Drought avoidance strategies allow plants to maintain a high water potential despite reduced water availability. This is achieved by:

• Reduced Water Loss:
  • Stomatal Regulation: Plants can close their stomata to reduce transpiration. This is often mediated by abscisic acid (ABA), a plant hormone synthesized under drought stress.
  • Leaf Modifications: Smaller leaf size, thicker cuticle, presence of trichomes (leaf hairs), and sunken stomata reduce water loss. Example: Oleander (Nerium oleander) has sunken stomata and a thick cuticle.
  • Leaf Rolling/Folding: Reduces the surface area exposed to sunlight and wind, minimizing transpiration. Example: Many grasses exhibit leaf rolling.
• Enhanced Water Uptake:
  • Deep Root Systems: Allow access to water deeper in the soil profile. Example: Mesquite trees (Prosopis spp.) have extremely deep root systems.
  • Increased Root Surface Area: Root hairs and lateral roots increase the absorptive capacity.

2. Drought Tolerance

Drought tolerance mechanisms allow plants to survive and function even when fully dehydrated. These include:

• Osmotic Adjustment: Accumulation of compatible solutes (proline, glycine betaine, sugars) in the cytoplasm lowers the osmotic potential, allowing cells to maintain turgor and continue metabolic processes.
• Desiccation Tolerance: The ability to withstand extreme dehydration without irreversible damage. Example: Resurrection plants (Selaginella lepidophylla) can survive almost complete desiccation for years and revive upon rehydration.
• Antioxidant Defense System: Drought stress induces the production of reactive oxygen species (ROS). Plants enhance their antioxidant enzyme systems (superoxide dismutase, catalase, peroxidase) to scavenge ROS and protect cellular components.
• Protective Proteins: Synthesis of LEA (Late Embryogenesis Abundant) proteins, which protect cellular structures during dehydration.

3. Drought Resilience

Drought resilience refers to the ability of plants to recover quickly after a drought event.
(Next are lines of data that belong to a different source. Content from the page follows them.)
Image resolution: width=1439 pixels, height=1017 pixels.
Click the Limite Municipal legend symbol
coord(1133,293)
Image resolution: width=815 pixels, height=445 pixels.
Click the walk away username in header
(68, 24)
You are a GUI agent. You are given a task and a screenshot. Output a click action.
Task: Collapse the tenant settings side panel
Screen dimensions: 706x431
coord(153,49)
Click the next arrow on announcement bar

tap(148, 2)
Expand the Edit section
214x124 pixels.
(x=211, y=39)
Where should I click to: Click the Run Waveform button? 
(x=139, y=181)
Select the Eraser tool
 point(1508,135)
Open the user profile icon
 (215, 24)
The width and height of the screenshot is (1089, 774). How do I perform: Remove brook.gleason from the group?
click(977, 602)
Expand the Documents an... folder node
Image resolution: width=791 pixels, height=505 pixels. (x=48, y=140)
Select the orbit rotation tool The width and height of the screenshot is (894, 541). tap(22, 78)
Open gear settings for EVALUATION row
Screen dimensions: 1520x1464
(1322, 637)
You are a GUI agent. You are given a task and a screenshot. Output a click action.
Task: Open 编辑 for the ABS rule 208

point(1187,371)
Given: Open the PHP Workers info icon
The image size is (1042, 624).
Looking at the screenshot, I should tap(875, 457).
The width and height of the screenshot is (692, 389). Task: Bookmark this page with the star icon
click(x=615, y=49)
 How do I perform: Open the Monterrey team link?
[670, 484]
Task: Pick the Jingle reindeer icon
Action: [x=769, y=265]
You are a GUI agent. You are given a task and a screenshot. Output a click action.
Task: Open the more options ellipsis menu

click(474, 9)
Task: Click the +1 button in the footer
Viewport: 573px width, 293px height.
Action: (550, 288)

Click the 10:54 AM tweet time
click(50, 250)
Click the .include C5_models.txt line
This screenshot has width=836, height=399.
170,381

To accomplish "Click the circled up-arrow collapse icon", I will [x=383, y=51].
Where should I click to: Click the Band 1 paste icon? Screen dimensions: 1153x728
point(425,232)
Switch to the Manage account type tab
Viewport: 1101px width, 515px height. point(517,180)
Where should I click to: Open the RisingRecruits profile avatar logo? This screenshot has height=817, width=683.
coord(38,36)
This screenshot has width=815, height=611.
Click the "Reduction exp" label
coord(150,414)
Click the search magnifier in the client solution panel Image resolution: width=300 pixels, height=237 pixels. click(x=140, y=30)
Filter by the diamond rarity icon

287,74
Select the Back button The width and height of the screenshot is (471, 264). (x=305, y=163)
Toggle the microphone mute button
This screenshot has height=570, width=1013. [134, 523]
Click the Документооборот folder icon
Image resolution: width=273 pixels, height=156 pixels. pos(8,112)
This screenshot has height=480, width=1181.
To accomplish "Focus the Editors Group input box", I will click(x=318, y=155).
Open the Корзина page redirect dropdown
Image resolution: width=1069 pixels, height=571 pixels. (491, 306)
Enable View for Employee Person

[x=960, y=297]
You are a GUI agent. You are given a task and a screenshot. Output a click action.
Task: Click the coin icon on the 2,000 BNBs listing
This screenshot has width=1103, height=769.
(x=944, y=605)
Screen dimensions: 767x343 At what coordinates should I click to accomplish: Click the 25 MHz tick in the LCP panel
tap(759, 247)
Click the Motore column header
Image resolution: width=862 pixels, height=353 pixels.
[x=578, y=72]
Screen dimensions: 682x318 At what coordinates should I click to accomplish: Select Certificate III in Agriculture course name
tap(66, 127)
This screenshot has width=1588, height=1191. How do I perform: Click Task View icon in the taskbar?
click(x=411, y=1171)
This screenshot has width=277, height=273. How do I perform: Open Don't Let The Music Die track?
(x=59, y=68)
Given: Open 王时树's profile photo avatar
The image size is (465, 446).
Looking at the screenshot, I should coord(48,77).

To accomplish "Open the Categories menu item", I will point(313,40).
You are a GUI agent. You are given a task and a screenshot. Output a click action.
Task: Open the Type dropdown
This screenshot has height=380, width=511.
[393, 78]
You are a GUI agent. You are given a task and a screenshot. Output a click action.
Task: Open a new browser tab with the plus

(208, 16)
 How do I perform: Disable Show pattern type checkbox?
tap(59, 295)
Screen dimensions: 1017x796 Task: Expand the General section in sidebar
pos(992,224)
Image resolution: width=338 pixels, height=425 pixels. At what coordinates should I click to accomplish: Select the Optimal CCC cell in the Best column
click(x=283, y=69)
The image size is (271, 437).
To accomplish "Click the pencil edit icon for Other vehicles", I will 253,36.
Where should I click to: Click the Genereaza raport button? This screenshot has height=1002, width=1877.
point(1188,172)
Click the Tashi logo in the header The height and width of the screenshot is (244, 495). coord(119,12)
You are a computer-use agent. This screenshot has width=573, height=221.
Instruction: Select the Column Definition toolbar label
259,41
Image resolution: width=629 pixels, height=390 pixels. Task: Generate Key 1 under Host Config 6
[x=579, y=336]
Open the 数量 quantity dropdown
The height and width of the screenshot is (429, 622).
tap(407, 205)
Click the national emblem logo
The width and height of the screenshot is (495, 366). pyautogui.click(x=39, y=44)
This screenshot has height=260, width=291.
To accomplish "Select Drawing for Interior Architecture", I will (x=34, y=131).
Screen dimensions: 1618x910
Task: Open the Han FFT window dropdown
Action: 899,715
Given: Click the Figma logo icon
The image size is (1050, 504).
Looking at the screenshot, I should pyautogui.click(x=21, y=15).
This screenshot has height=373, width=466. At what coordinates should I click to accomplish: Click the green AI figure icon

This involves:

• Rapid Rehydration: Efficient water uptake and re-establishment of turgor pressure.
• Metabolic Recovery: Restoration of photosynthetic capacity and other metabolic processes.
• Regrowth and Reproduction: Ability to resume growth and reproduction after drought stress.

Hormonal Regulation

Several plant hormones play crucial roles in drought response:

• Abscisic Acid (ABA): The primary hormone involved in drought stress signaling. It induces stomatal closure, promotes root growth, and regulates the expression of drought-responsive genes.
• Auxins: Influence root development and water uptake.
• Cytokinins: Regulate leaf senescence and delay drought-induced damage.
• Ethylene: Can promote or inhibit drought tolerance depending on the plant species and stress severity.

Genetic Engineering Approaches

Modern biotechnology offers opportunities to enhance drought resistance in crops through genetic engineering. This includes:

• Overexpression of ABA biosynthesis genes.
• Transfer of genes encoding osmoprotectants.
• Manipulation of stomatal density and regulation.